Not sure where all of your time at work goes?
Here are a couple staggering statistics:
On average people send and receive 126 work emails per day which adds up to about 13 hours of your time per week. And that doesn’t include personal email.
Of course this is partly due to the prevalence of email as a form of communication in the workplace. People began using emails in the 1990’s but it was the invention of Blackberries in 2003 and later smart phones that made email instantly accessible and as a result the popular choice for sharing information.
The bigger problem is that while we are doing all that emailing, we can be pretty mindless when it comes to how we are doing it. We are not using email – email is using us. That’s because we spend half of our time in reaction mode and the rest of it functioning on auto-pilot when it comes to our inbox.
Does this sound familiar:
You come in to work and the first thing you do is open your email and scan through the messages. Perhaps you read some of them. Mentally you make a note that you’ll get to it later. Maybe you reply to a few and then turn your attention the first item on the day’s schedule. When new emails arrive, a bell chimes or a box pops up to let you know, so you stop whatever you are doing to take a peek to see what message has arrived. When you are bored, frustrated or stuck with a task you are working on, checking your email acts as a little break.

Element and text location rows:
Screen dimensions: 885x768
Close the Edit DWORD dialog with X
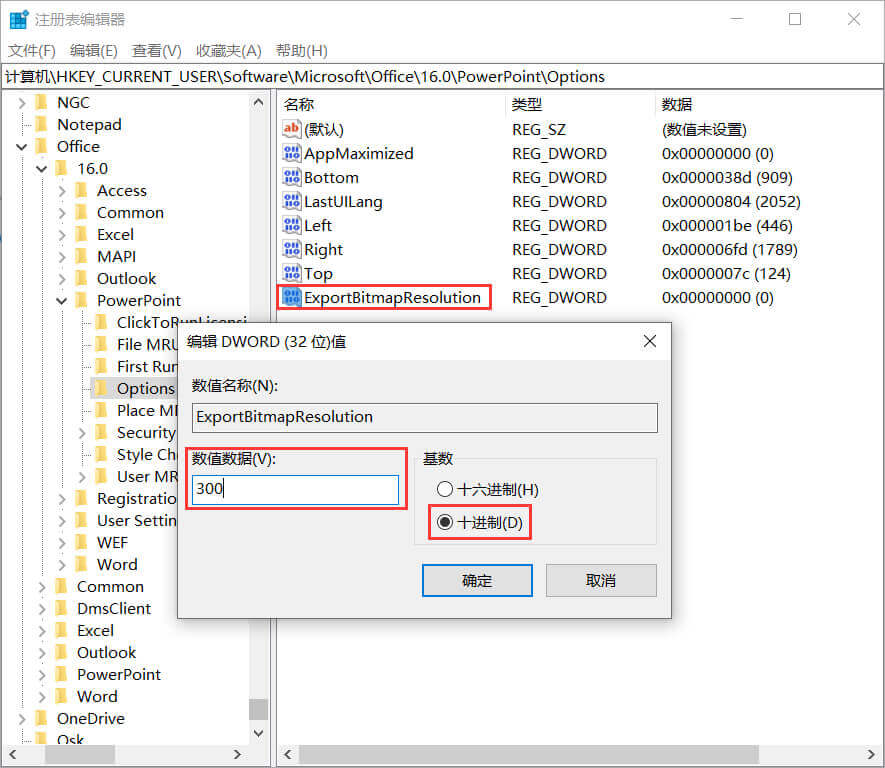649,342
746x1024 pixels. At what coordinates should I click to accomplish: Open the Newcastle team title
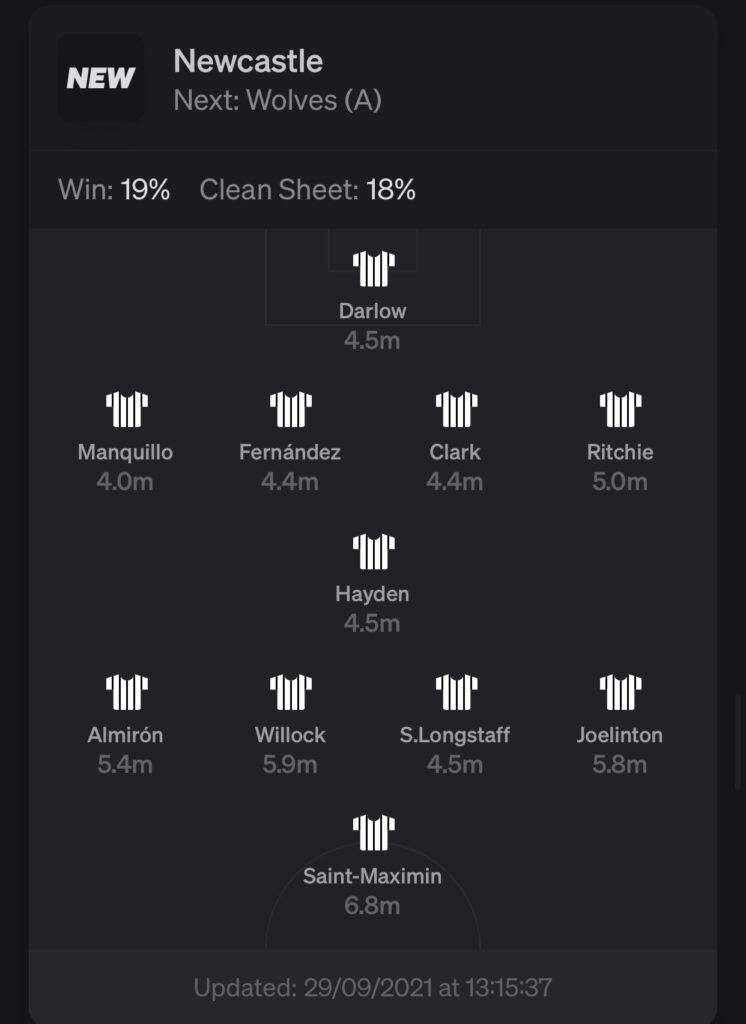point(248,61)
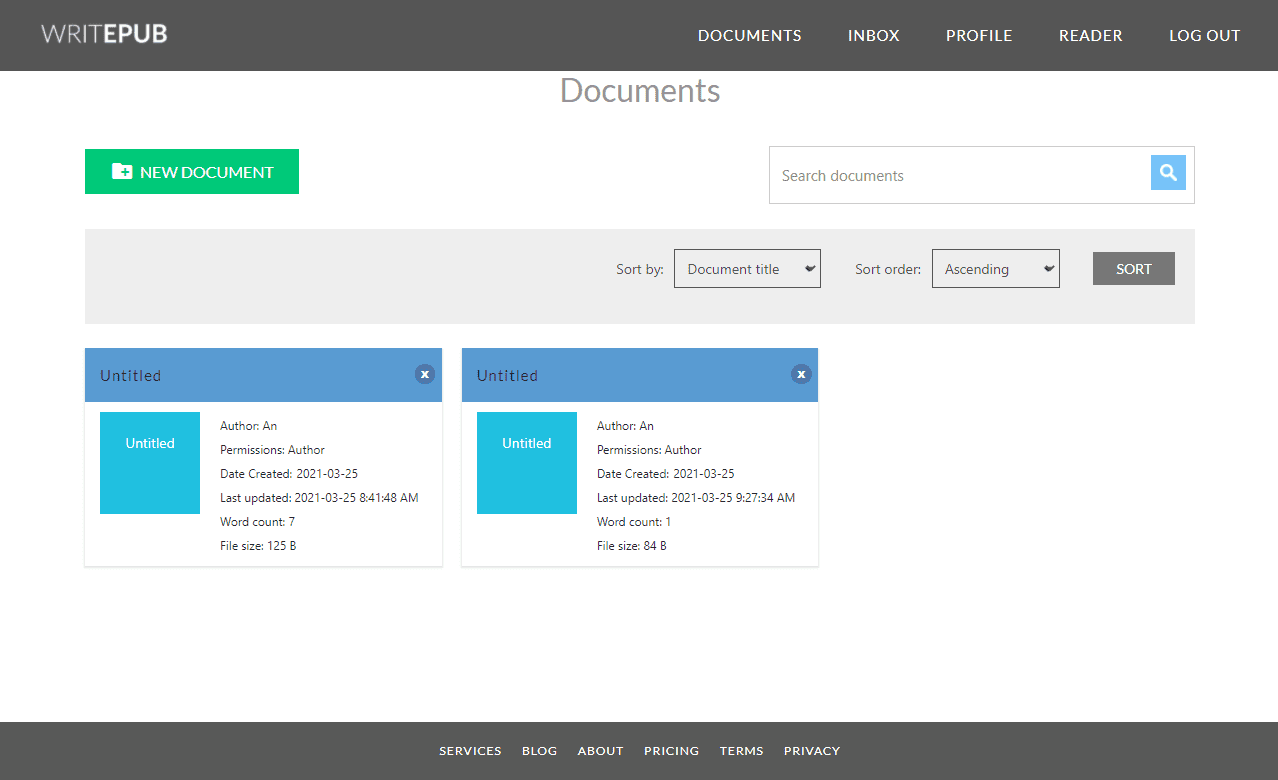
Task: Log out of the account
Action: point(1204,35)
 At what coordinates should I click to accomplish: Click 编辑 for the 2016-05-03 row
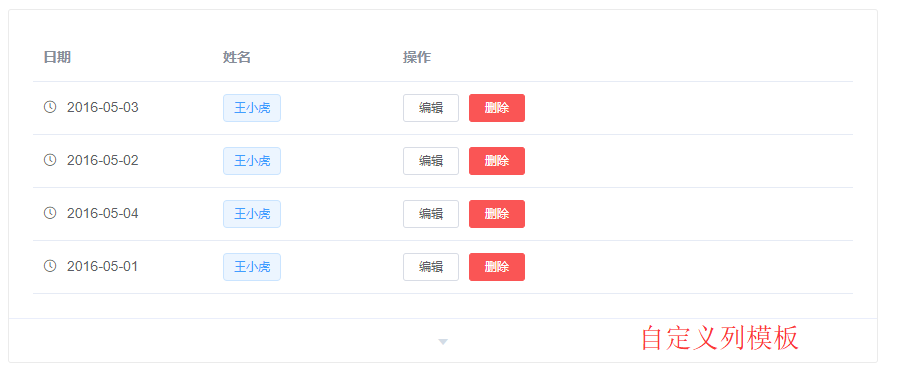(x=431, y=108)
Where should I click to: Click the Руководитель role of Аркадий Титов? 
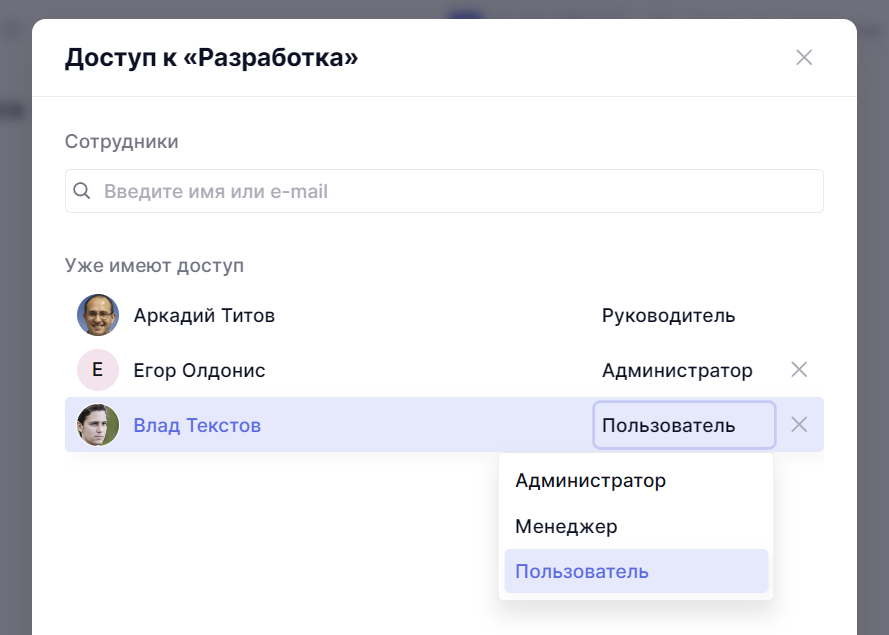click(x=668, y=316)
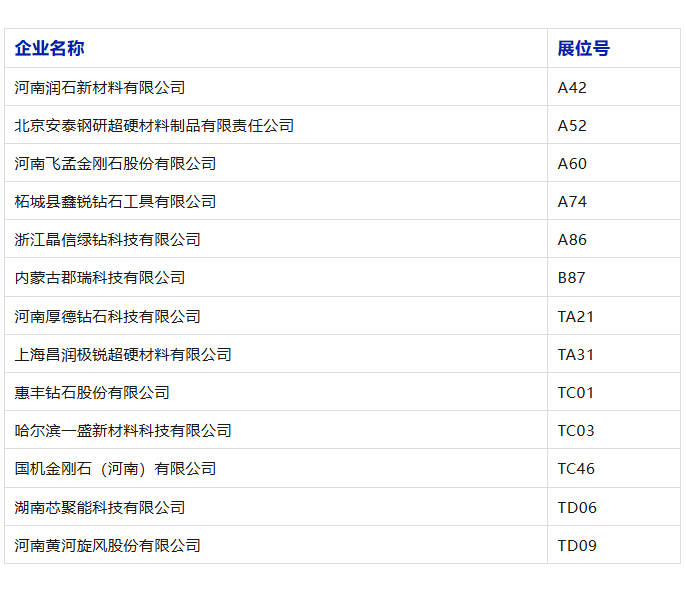Screen dimensions: 686x599
Task: Select 柘城县鑫锐钻石工具有限公司 entry
Action: (x=115, y=202)

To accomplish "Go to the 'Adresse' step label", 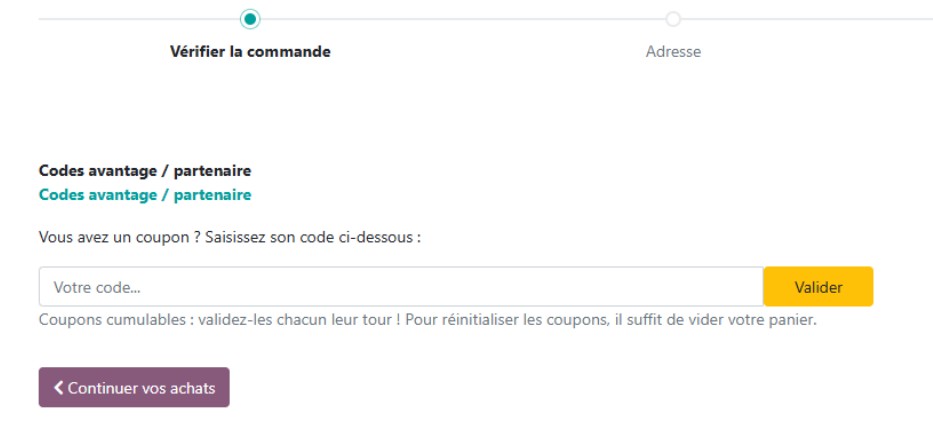I will (x=673, y=52).
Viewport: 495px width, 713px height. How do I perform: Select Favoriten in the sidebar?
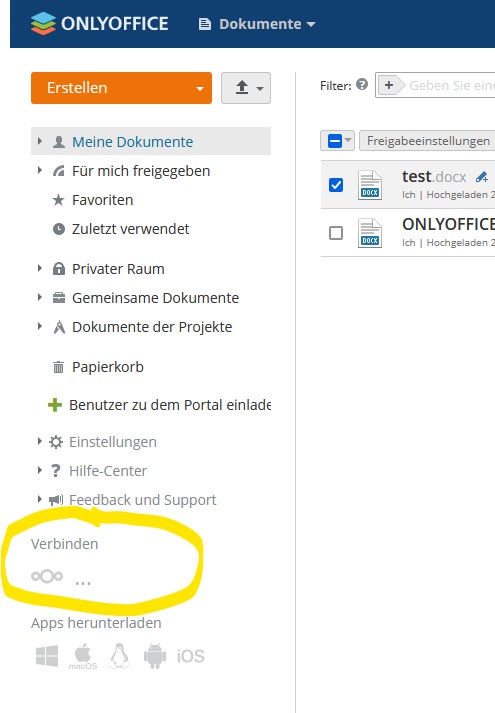pyautogui.click(x=102, y=200)
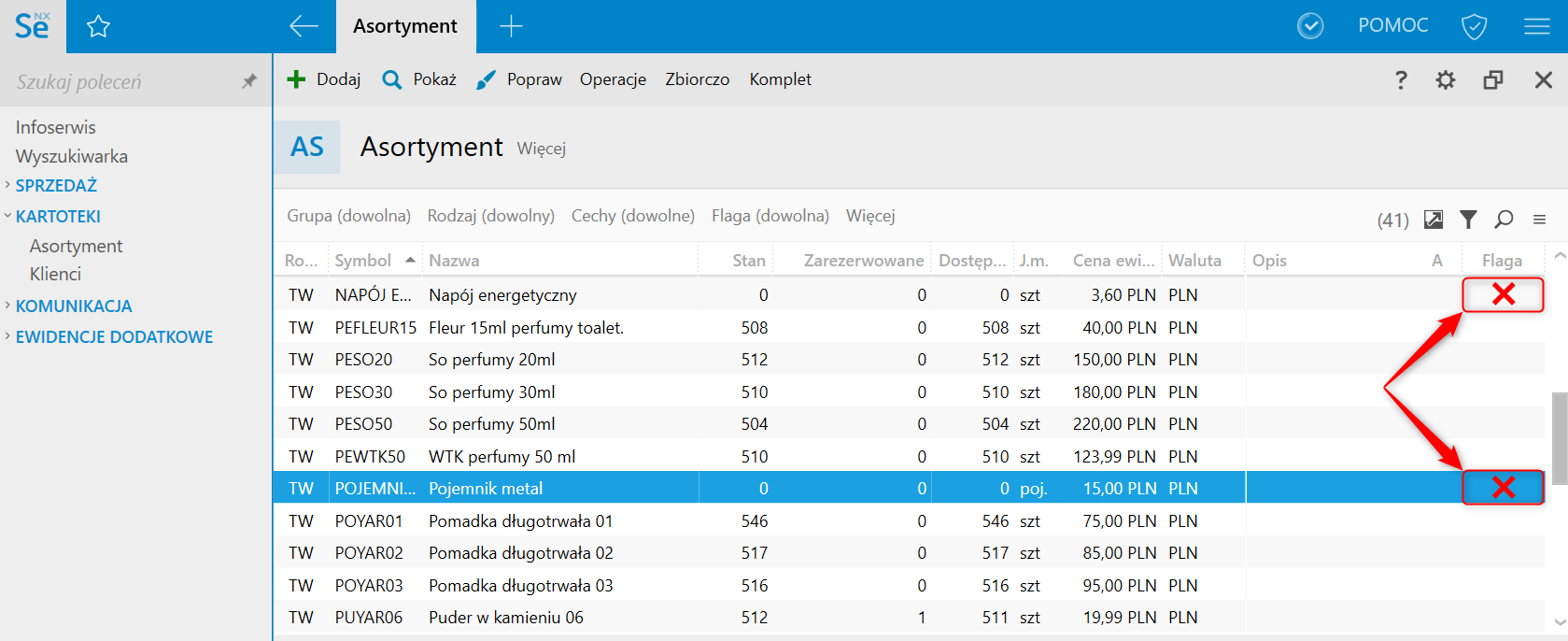Image resolution: width=1568 pixels, height=641 pixels.
Task: Open Klienci in the sidebar
Action: [55, 274]
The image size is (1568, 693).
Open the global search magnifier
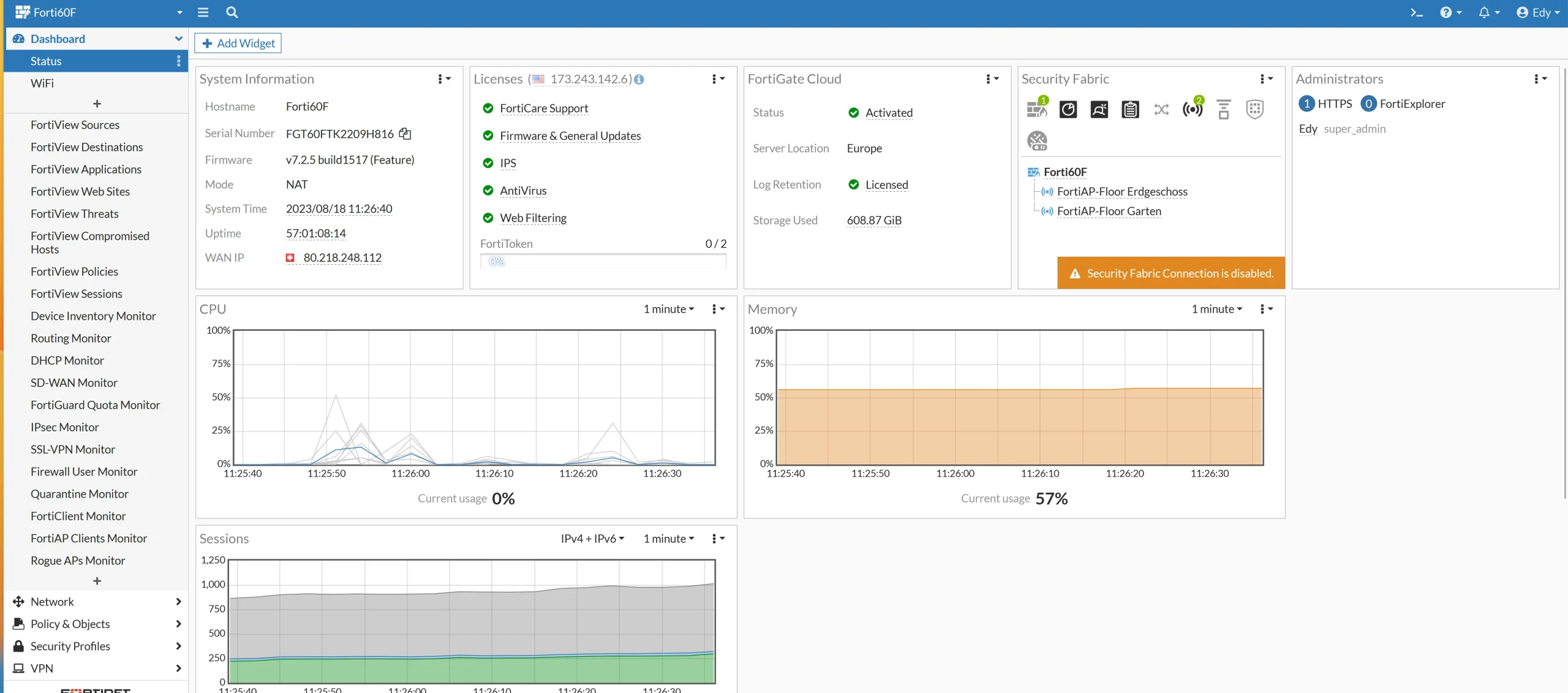(232, 12)
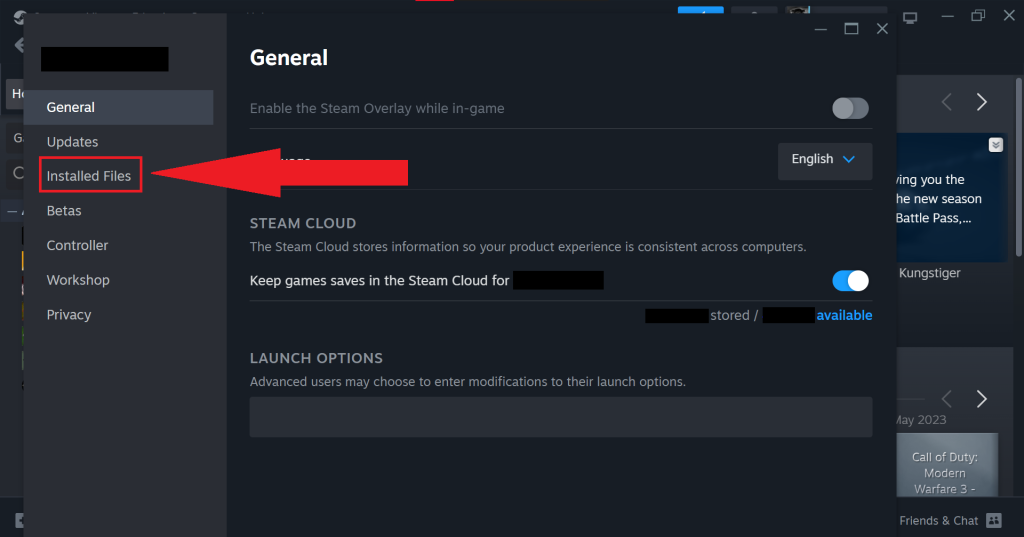Image resolution: width=1024 pixels, height=537 pixels.
Task: Open the English language dropdown
Action: (x=824, y=160)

--- WHAT TO WORK ON ---
• 1. Decide whether each statement agrees with the text on email at work, answering yes or no and quoting the words of the text that settle it: (a) On average, people send and receive 126 work emails a day. (b) The figure of about 13 hours per week includes personal email. (c) Blackberries were invented in the 1990s.
• 2. Extend the text on email at work, picking up after its final sentence.
The rows have no connection to the text on email at work.

--- ANSWERS TO EACH TASK ---
• 1.
(a) Yes: "On average people send and receive 126 work emails per day"
(b) No: "And that doesn’t include personal email."
(c) No: "it was the invention of Blackberries in 2003"

• 2.
Email becomes time consuming and ultimately inefficient. By bringing a little mindfulness to the way in which we use email, we can become more efficient and productive. Here are 3 ways to be more mindful when using email at work:
On checking email
Instead of habitually checking email without even thinking about it, set some specific parameters around when you do it. Tim Ferriss, author of the 4-Hour Work Week, suggests creating an autoresponder that lets people know when you read and reply to email. It might look something like this:
I am currently checking and responding to email twice daily at 10am and 4pm. If you require urgent assistance that cannot wait until either 10am or 4pm, please contact me via phone at 555-555-5555. Thank you for understanding this move to more efficiency and effectiveness. It helps me accomplish more to serve you better.
If that makes you gasp, remember people respond and adapt to the expectations we set. Typically we just don’t set our expectations consciously.
Avoid checking email first thing in the morning. When we check email first thing, it’s easy to get distracted from what it most important for the day. Wait at least 30 minutes so you can focus on organizing your top priorities for the day.
Pay attention to the urge to check your email outside of the times you have scheduled. Take that urge as a signal to pause for a moment, take a breath and ask yourself what you really need instead. A stretch, a walk, or a snack will likely serve you better. Name what is happening for you – boredom, frustration, indecision, confusion then choose a response that fits the situation.
Turn off all notifications or limit them to people who always require an urgent response. Remember there is a difference between urgent and important. Important means it needs my attention. Urgent means it needs my attention right now. For most people in most workplaces, emails might be important but they are not urgent.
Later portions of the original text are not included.